I read two articles today in the New York Times today that got me thinking about how we are undoing the benefits that first made our country the place it was when I was growing up. The first article was about the increase in people in my age group without health insurance. I understand firsthand what they were talking about – not because I do not have health insurance, but because I had to spend more than 10% of my pretax paycheck to pay my portion of the company sponsored health plan. To put that in perspective – I was making something close to the national median income (if I remember correctly what that figure was).
The second article was about why college educations are no longer affordable and what changes have caused that problem. I have long had strong feelings about this problem. I think that the fundamental problem here is that we have lost sight, as a society, of what we were trying to accomplish with tuition assistance and other forms of federal education assistance in the first place.
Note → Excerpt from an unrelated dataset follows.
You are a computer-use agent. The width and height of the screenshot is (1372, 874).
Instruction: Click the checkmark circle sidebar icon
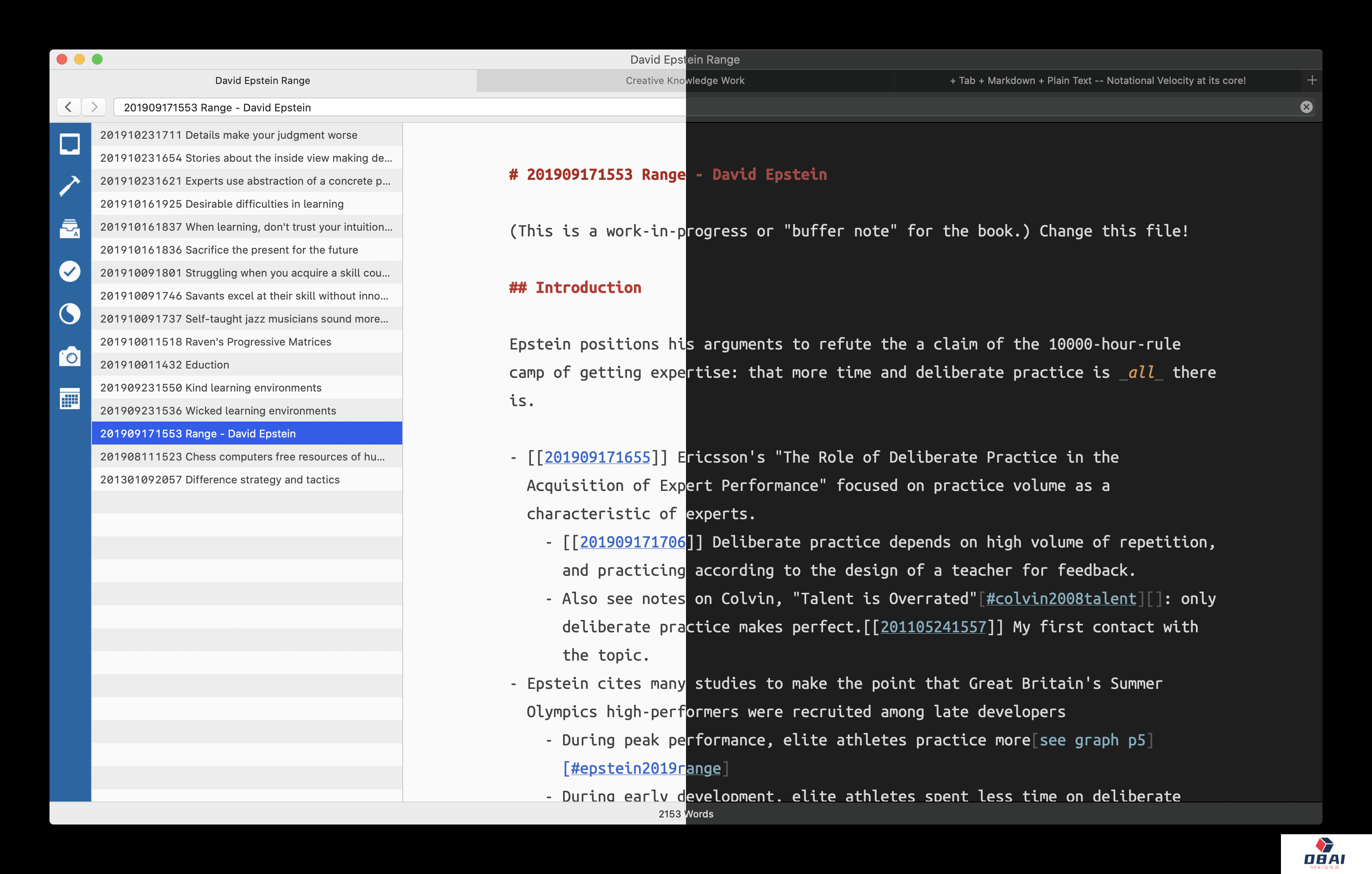pyautogui.click(x=69, y=271)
From the article:
By subsidizing public universities to keep tuition low, and providing federal tuition aid to poor and working-class students, this country vaulted tens of millions of people into the middle class while building the best-educated work force in the world.
Another article at CNN elaborated on this by saying the following:
“There’s been a sea change in the last decade-and-a-half over how (colleges) spend their money,” said National Center president Patrick Callan. “It used to be about giving students opportunities they wouldn’t otherwise have. Now it’s about giving them money to go to one college instead of another.”
At first these programs were designed so that there would be money for students to go to college, now the money is being used for students to go to “the right college.” We seem to have lost sight of the fact that the goal was to educate large volumes of people, not to make education one more field for competition in our society.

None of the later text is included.